The elevated prevalence of ADHD observed in our sample aligns with the frequent co-occurrence of neurodevelopmental disorders and the well-established association between autism spectrum disorders and gender dysphoria (GD). Nonetheless, hypotheses regarding the relationship between ADHD and GD remain difficult to substantiate, given the limited and heterogeneous nature of the existing literature and the cross-sectional design of our study. A possible contributing factor is the high incidence of childhood trauma reported among individuals with either or both conditions (Biedermann et al., 2021; Peleikis et al., 2022), suggesting that early adverse experiences may play a role in the development of both ADHD and GD. Supporting this hypothesis, several studies have shown that childhood trauma can increase the risk of ADHD symptoms (Capusan et al., 2016). It is therefore plausible that the elevated prevalence of ADHD in our GD sample may, at least in part, reflect a high underlying burden of traumatic experiences. However, as trauma history was not assessed using validated instruments in our study, further research employing structured and standardized measures is warranted to clarify the mechanisms by which early trauma may contribute to these potentially interconnected psychopathological trajectories.

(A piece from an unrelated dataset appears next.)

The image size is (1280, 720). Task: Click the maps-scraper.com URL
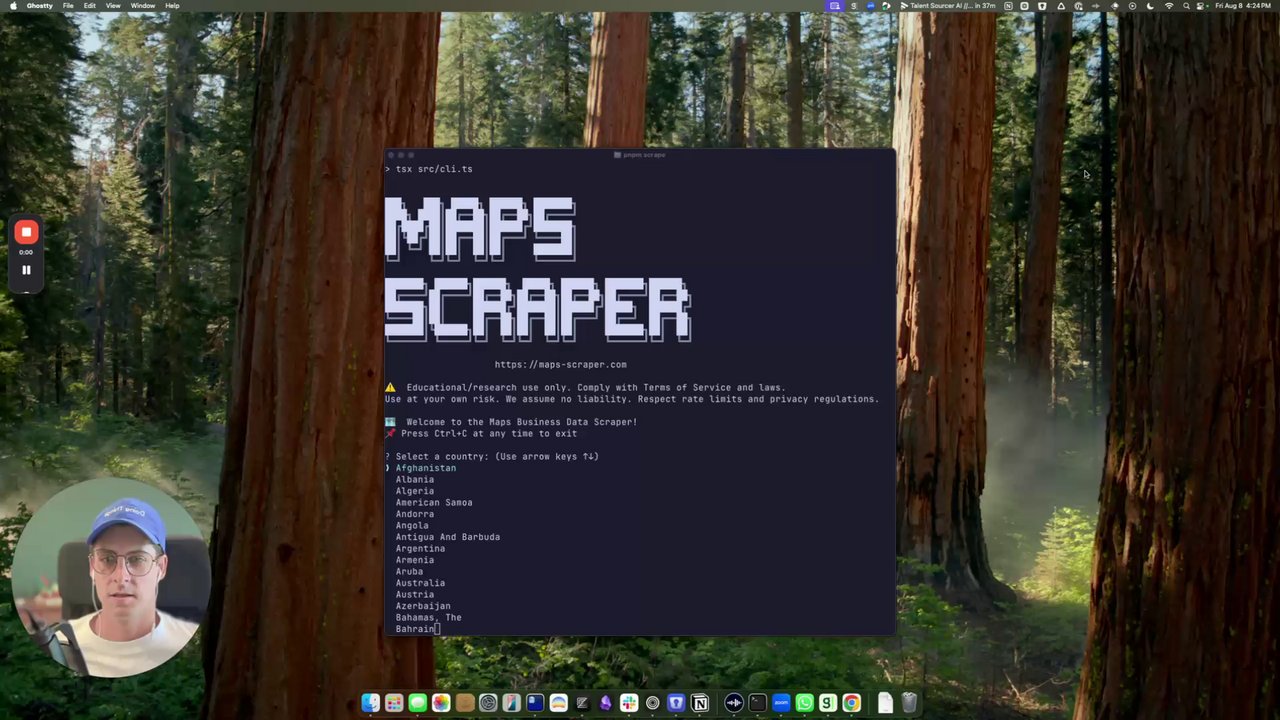point(560,365)
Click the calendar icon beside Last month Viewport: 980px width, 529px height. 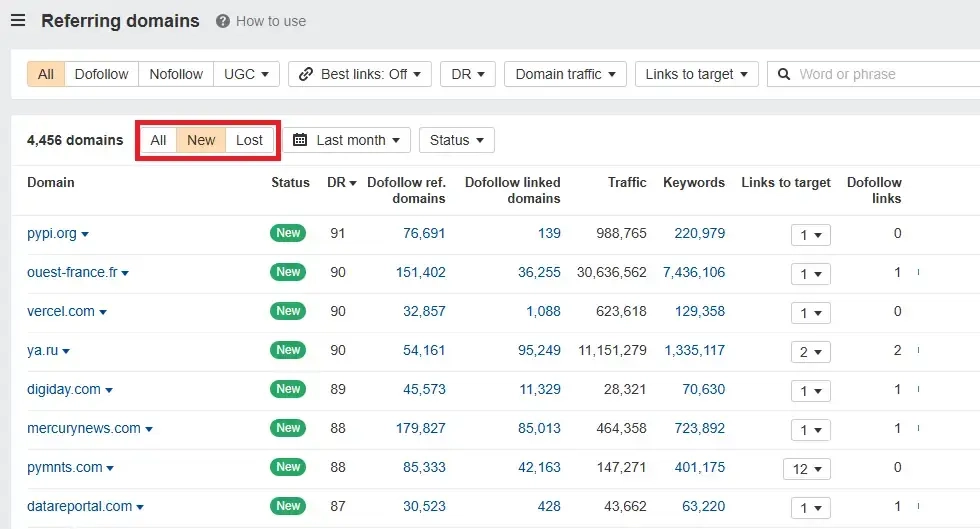pos(300,140)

Several limitations can be identified in our study. The ADHD prevalence was determined on the basis of BAARS-IV total scores above the cut-offs for both current and childhood, rather than on the basis of clinical diagnosis. The use of a self-report instrument such as the BAARS-IV could potentially lead to both overdiagnosis (excessive self-report of ADHD symptoms) and underdiagnosis (e.g. patients with poor insight into their ADHD symptoms). However, across validation data, the BAARS-IV scales demonstrated a good internal consistency, with Cronbach's alpha values ranging from 0.776 to 0.914 for the BAARS-IV adulthood rating scale and from 0.912 to 0.914 for the BAARS-IV childhood rating scale. Moreover, these results also indicate a good reliability in measuring ADHD symptoms, supported by three primary factors. First, the items included in the BAARS-IV scales align directly with the diagnostic criteria for ADHD in the DSM-5. Second, multiple clinical scales used to assess ADHD symptoms show high inter-correlation (Barkley, 2011). Furthermore, the BAARS-IV showed a very high concordance with clinical interviews in adults in a recent study (Robinson et al., 2024). Additionally, research has demonstrated adequate sensitivity and specificity for this rating scale, and it appeared sufficiently valid and predictive of ADHD, supporting its utility in clinical practice (Caterino et al., 2009; Magnússon et al., 2006; McGough & Barkley, 2004; Murphy & Gordon, 2006). The decision to use a screening tool rather than a full diagnostic interview for ADHD was based on the fact that individuals were referred to the clinic primarily for a gender dysphoria (GD) assessment. However, given that the clinic is also specialized in neurodevelopment disorders, ADHD was screened using a well-validated and reliable assessment instrument. Moreover, of the 27 GD individuals identified with ADHD using the BAARS-IV scale, 16 proceeded with further ADHD assessment, which confirmed the diagnosis. Consequently, the prevalence of ADHD—based on 16 out of 81 participants—remains considerably higher than expected, at approximately 19.75%. Although none of the participants were referred to the clinic for an ADHD assessment, we cannot rule out the hypothesis that the clinic’s specialization in both GD and ADHD may have preferentially attracted individuals presenting with both conditions.

Conclusions

In conclusion, adult transgender individuals showed a high prevalence of ADHD and those with ADHD constitute a more complex subgroup (with more co-occurring conditions, depressive and anxiety symptoms, more suicidal ideation, and more difficulties in psychosocial functioning). It is therefore important to investigate ADHD symptoms in transgender individuals, and to include this condition in the global treatment.